The next reason is that this information can, and has, fallen into the hands of those who would use it against our contributors. I'm going to toss a few completely fictitious examples in here, though these and others have played themselves out on our projects:

  • Country A is a theocracy in which other religions, especially certain minority religions, are forbidden. Practicing these religions and being caught results in immediate death. A practicioner from Country A edits the Wikipedia article on the religion, citing sources and clarifying language so as to accurately represent their religion. What happens when the government of Country A can see the user's IP address? Best case scenario, it's narrowed down to a specific city, and the government of Country A knows where to start hunting for others who practice this religion. Worst case scenario, the IP is static and belongs to a specific home, the government of Country A decides to visit that family... well, you get the picture.
  • John B works for Really Big Corp and has provided information on policies, court cases, filed patents, and other information which is all perfectly legal and public, but when put together in a coherent fashion show patterns that an intelligent reader can put together to determine what Really Big Corp has been up to. Really Big Corp can't prove that they've been defamed, but somehow they gain the IP addresses used by John B. See the first example for the possible outcomes, though companies are more likely to simply fire the employee and ruin his life rather than kill him.
  • Adam C belongs to a secret society such as a fraternity or hate group which terrorizes a region...

I'm sure you see where this is all going. Editors that work on biographies of politicians, religious sects, companies, almost anything involving other humans, are open to unwanted personal actions if their identity is compromised. It's important to ensure that these contributors are protected from illegal action, and by following our Privacy policy, we can ensure just that.

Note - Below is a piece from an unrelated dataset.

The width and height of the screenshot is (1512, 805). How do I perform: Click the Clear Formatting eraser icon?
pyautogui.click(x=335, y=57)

Thing for non-Checkusers to watch for

  • IRC use: When logging into IRC, even if you have a host cloak, your real address will be (very) briefly visible. Users may be able to see your IP address. See also IRC and IRC channel cloaks for more information.

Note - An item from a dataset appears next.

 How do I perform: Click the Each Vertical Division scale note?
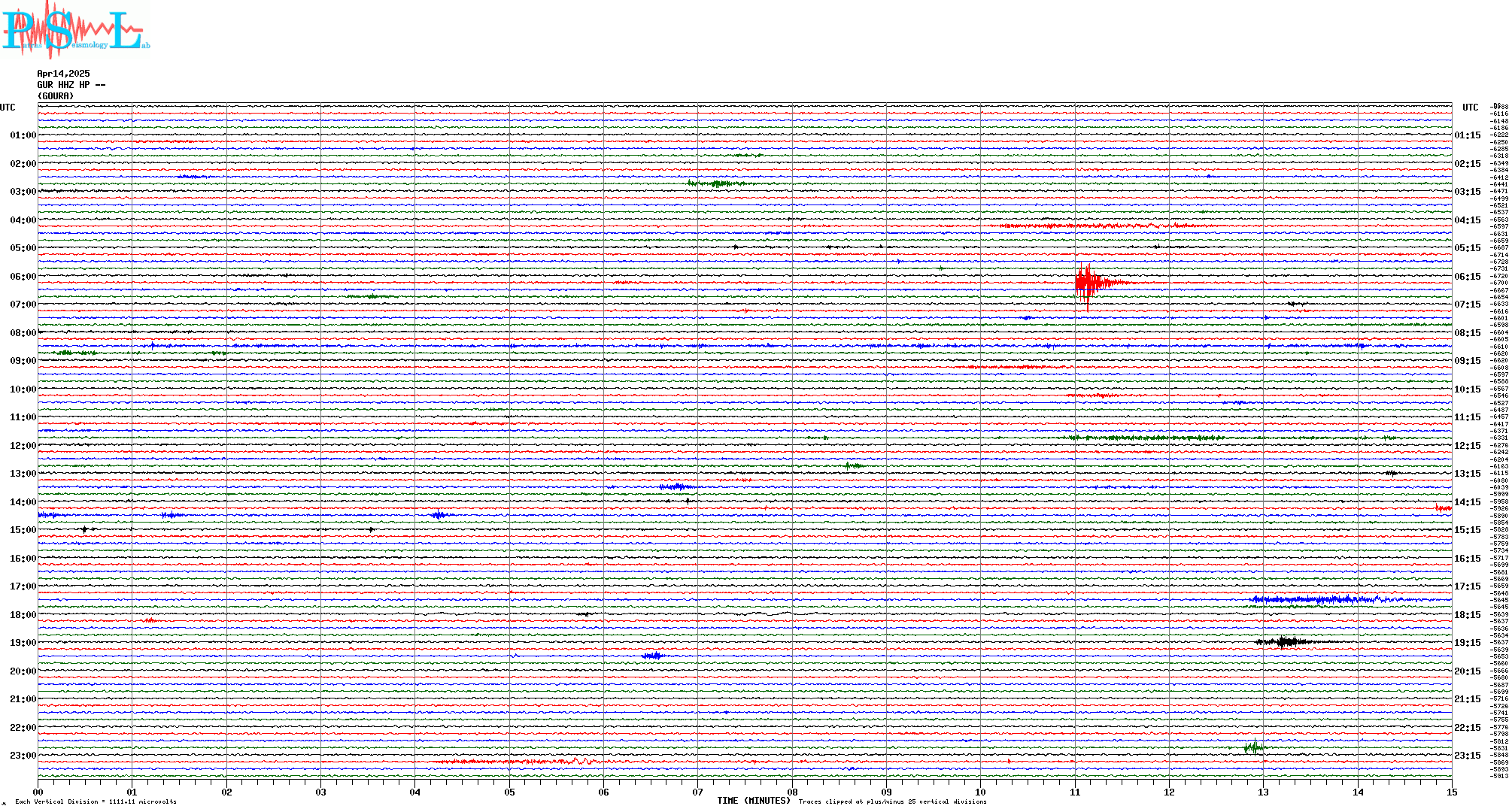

  • When requesting checkuser results, please be considerate of the target of your requests. An editor with checkuser privilages will not, for instance, give you confirmation that User:Joe Blow is editing from the address of User: That would basically confirm that user's IP address. You wouldn't do that to poor Joe, right?

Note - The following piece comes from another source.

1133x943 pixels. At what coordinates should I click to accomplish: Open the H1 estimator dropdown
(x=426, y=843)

  • If you visit a non-Wikipedia site, please be aware that you're giving out your information. If someone posts an external link to their own web server and tricks you into following it, you've given them your information.
  • If you reply to an email sent through the Wikipedia Special:Emailuser function, please be aware that if you reply in your mail client, most clients and mail servers will tag your IP address and real email address along with your message. If you don't want this information given out, consider replying on the talkpage of the user who mailed you or using the Special:Emailuser function.